The Court was near certain to take up the case after both parties requested that it do so, and because similar cases are brewing in other states.

The case is on an expedited timeline, though a slightly slower one than the voters who triumphed in Colorado state court had requested. They wanted oral arguments on January 19, “so that the Court may issue a ruling before in-state Colorado voters begin receiving their ballots on February 12 and well before Super Tuesday.”

Leading up to the Court’s February oral arguments, initial briefs will be due January 18, with respondents’ reply due January 31. Any further reply brief is due February 5.

The Court did not specify which questions it would hear in the Friday order, a major point of contention between the parties that might have indicated where the case is headed. Questions suggested by the parties range from whether Congress needs to pass legislation to make the disqualification clause enforceable to whether Trump engaged in insurrection.

Since the Court accepted Trump’s petition to take up the case, it may suggest that they’ll also request briefing on the questions he raised in his brief. Technically, he asked only one — “Did the Colorado Supreme Court err in ordering President Trump excluded from the 2024 presidential primary ballot?” — though in the briefing itself, he seems to ask several separate questions, including urging the Court to review the Colorado courts’ interpretation of state law, a request that is seemingly outside the U.S. Supreme Court’s jurisdiction.

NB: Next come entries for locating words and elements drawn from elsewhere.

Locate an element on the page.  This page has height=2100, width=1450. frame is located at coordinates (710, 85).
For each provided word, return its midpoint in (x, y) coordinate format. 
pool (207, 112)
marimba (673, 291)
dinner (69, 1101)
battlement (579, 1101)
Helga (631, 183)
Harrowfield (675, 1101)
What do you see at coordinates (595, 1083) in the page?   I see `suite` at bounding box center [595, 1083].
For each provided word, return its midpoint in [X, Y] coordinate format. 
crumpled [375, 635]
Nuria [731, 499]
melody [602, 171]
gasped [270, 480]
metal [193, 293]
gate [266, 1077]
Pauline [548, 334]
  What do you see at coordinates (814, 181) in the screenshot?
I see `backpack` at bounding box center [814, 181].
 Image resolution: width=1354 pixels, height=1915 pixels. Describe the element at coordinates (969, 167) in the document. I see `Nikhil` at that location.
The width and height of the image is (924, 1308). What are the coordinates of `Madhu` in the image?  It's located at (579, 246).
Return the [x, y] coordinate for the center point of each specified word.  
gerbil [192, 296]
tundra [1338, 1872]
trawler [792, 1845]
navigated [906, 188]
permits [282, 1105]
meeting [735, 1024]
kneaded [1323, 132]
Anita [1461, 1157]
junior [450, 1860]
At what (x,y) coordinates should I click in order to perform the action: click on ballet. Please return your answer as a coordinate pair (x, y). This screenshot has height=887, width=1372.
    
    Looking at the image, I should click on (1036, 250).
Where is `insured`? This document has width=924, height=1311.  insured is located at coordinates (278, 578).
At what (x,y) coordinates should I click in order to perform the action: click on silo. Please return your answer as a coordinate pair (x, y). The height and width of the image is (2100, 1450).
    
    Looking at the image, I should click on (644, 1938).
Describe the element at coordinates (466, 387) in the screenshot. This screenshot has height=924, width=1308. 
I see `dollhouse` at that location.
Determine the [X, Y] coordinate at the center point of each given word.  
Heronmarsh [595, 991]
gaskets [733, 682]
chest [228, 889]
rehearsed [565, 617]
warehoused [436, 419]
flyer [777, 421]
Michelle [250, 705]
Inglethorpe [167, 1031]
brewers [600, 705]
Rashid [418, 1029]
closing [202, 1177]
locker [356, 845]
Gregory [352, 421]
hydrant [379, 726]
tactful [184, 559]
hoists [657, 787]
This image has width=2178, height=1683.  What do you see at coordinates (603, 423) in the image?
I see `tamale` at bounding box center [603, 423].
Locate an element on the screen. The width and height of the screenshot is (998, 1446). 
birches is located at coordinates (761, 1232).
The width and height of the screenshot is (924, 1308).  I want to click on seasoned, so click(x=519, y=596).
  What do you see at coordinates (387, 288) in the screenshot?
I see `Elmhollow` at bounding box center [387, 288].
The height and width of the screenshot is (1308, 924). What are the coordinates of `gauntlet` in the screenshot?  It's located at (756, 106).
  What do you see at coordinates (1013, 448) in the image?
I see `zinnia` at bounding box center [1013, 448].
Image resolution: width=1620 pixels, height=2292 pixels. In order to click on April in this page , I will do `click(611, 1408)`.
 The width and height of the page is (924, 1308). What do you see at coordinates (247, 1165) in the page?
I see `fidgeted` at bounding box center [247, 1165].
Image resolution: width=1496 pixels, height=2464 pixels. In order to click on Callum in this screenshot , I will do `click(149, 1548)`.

There are many paths the Supreme Court could take in the case, including more procedural off-ramps that would let it avoid the most hot button arguments. Team Trump argues, for one, that the disqualification clause never applies to presidents — an argument that, if the justices accepted it, would seem to zero out the multi-state effort to disqualify Trump without touching on the former president’s specific behavior.

That nationwide push has had varying levels of success, with Colorado as the first state to block Trump from the ballot and Maine close behind. In the latter state, the secretary of state made an administrative ruling barring Trump from the ballot, which he has appealed to state superior court. A ruling there is expected in mid-January, with the final word from the state Supreme Court by the end of the month.

The Supreme Court is expected to end up involved in another high-profile Trump dispute, as he fights to prove that sweeping presidential immunity protects him from special counsel Jack Smith’s Jan. 6 prosecution. The Court — without explanation or any noted dissents — declined Smith’s request for the justices to take up the question on an expedited basis, instead sending it back down to the D.C. Circuit.

Still, Friday’s order in the disqualification case may concern the former president in terms of the Court’s willingness to expedite briefings and arguments; Trump is trying to drag Jack Smith’s case out past 2024, so he can make the Justice Department drop it if he’s reelected.